Hagenbuch, a former Huntsman Program scholar, was back on campus Feb. 14 with a different message. He served as a panelist during the “Innovation and Entrepreneurship in Latin America: Challenges and Opportunities That Remain Ahead” session at the 2014 Wharton Latin America Conference. The other panelists also cautioned realism to the eager attendees at the MBA student-run event, Hagenbuch reported to me afterward. Of course, he returned to Wharton to volunteer his time and energies because he hopes to inspire fellow entrepreneurs, but he wants them to be clear:

“Entrepreneurship is like running against a wall, and you keep running into the wall until it starts to fall,” he said.

Particularly in Latin America. (Hagenbuch was born in Germany but grew up in São Paulo.) There, business challenges can be so great (logistical, regulatory) that entrepreneurs might be better off thinking incrementally—on “real world” issues, as Hagenbuch put it, where room for new processes and efficiencies exist.

Take Printi. The company applies printing technology that has existed in the States and Europe for a decade and reaps savings from the normal fixed costs of sheet-fed printing. Hagenbuch stressed that there’s more to the business than borrowed ideas. He pointed to “tropicalizations” of the business model for the Brazil market, such as a cloud template service that allows franchises to print cheaply yet meet the standards of their international brands. But still, Printi’s operations can be simplified and described as producing flyers, brochures, posters and the like for less online.

Still, Latin America is exciting for entrepreneurs. Take Printi again.

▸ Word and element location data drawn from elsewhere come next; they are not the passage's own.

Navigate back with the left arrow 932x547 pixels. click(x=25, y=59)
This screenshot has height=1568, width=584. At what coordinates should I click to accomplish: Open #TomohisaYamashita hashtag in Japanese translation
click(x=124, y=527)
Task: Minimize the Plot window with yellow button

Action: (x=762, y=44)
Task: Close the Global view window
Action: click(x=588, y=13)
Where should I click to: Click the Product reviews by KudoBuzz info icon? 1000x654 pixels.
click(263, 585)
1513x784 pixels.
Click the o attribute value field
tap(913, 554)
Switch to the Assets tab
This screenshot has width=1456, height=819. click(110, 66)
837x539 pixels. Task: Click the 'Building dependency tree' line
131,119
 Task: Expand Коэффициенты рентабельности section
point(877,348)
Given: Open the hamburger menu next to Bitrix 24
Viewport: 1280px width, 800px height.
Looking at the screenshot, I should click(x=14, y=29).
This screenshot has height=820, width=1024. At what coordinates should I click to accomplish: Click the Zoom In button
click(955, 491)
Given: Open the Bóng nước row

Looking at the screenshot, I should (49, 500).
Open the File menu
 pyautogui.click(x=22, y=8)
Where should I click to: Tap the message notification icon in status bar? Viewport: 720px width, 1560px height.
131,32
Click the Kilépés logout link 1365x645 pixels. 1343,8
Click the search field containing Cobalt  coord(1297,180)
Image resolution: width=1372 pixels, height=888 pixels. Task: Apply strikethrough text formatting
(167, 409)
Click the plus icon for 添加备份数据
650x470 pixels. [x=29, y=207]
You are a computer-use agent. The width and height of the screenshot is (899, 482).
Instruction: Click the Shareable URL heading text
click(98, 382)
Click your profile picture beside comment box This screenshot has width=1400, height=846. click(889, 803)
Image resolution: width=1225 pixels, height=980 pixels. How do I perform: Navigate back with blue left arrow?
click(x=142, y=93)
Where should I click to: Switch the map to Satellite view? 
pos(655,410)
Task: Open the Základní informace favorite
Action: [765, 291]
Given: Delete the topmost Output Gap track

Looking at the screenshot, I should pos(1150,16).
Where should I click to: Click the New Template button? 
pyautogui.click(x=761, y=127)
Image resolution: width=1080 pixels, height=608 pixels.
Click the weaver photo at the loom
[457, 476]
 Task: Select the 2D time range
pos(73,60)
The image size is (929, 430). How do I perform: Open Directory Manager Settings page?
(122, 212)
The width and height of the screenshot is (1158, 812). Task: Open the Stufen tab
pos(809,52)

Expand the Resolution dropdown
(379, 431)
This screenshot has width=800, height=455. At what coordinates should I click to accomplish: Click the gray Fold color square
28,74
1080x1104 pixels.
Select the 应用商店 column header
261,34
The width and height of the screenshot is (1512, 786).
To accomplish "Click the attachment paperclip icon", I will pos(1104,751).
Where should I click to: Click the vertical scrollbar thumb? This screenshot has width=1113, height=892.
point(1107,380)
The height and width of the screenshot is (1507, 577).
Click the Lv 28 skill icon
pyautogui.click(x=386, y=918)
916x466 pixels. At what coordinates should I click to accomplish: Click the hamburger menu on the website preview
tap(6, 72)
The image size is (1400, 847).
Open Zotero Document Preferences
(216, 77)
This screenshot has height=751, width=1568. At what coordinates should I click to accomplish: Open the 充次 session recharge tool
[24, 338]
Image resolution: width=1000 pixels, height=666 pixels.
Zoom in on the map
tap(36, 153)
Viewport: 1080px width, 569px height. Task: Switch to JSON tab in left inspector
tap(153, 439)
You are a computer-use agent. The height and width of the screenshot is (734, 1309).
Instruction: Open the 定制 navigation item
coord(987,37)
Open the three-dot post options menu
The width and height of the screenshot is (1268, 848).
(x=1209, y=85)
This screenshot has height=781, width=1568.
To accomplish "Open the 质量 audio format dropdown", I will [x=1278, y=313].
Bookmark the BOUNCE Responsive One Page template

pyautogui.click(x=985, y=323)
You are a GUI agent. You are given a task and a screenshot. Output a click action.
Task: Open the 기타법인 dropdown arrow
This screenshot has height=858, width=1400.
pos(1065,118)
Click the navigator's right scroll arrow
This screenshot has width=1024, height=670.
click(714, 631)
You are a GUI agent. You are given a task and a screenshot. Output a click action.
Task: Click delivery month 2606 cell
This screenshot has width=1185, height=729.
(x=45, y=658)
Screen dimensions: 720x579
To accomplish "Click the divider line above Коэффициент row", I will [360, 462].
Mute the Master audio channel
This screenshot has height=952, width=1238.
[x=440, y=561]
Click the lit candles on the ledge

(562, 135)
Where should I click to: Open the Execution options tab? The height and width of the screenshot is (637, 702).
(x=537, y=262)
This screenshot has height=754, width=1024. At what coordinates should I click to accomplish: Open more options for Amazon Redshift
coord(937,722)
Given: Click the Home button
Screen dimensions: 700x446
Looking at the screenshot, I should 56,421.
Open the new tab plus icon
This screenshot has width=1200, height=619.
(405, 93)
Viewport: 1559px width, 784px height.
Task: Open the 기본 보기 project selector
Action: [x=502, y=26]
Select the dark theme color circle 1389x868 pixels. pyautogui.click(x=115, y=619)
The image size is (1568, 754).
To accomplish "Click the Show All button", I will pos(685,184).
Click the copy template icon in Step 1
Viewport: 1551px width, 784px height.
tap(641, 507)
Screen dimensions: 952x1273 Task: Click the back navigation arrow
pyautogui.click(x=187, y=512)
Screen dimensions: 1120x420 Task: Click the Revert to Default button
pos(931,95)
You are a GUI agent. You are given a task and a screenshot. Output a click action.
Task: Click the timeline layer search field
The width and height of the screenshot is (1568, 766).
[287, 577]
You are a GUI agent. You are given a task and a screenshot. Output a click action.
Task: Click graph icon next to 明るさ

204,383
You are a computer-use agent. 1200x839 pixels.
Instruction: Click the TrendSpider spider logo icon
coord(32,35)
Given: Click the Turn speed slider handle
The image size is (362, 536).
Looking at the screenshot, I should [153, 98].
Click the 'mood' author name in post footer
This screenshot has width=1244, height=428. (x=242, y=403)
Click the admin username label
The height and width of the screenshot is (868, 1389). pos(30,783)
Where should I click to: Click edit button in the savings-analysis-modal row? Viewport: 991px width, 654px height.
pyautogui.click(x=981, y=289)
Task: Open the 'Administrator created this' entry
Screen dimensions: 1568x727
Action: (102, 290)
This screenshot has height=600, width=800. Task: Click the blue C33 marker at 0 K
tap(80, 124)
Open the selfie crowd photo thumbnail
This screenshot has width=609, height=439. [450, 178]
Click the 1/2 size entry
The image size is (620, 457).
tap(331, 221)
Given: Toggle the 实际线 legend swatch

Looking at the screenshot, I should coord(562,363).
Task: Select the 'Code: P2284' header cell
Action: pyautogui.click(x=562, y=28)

Half the Latin American printing market is in Brazil, and half of that is in São Paulo, Printi’s home market. Hagenbuch hopes to expand elsewhere in South America, but he might not have to anytime soon, not with half the $15 billion printing market in his neighborhood.

So should entrepreneurs, particularly in Latin America, stay grounded? Should they be encouraged? Yes and yes. Which explains why, said Hagenbuch, the students at his conference session thanked him and the other panelists for their honesty.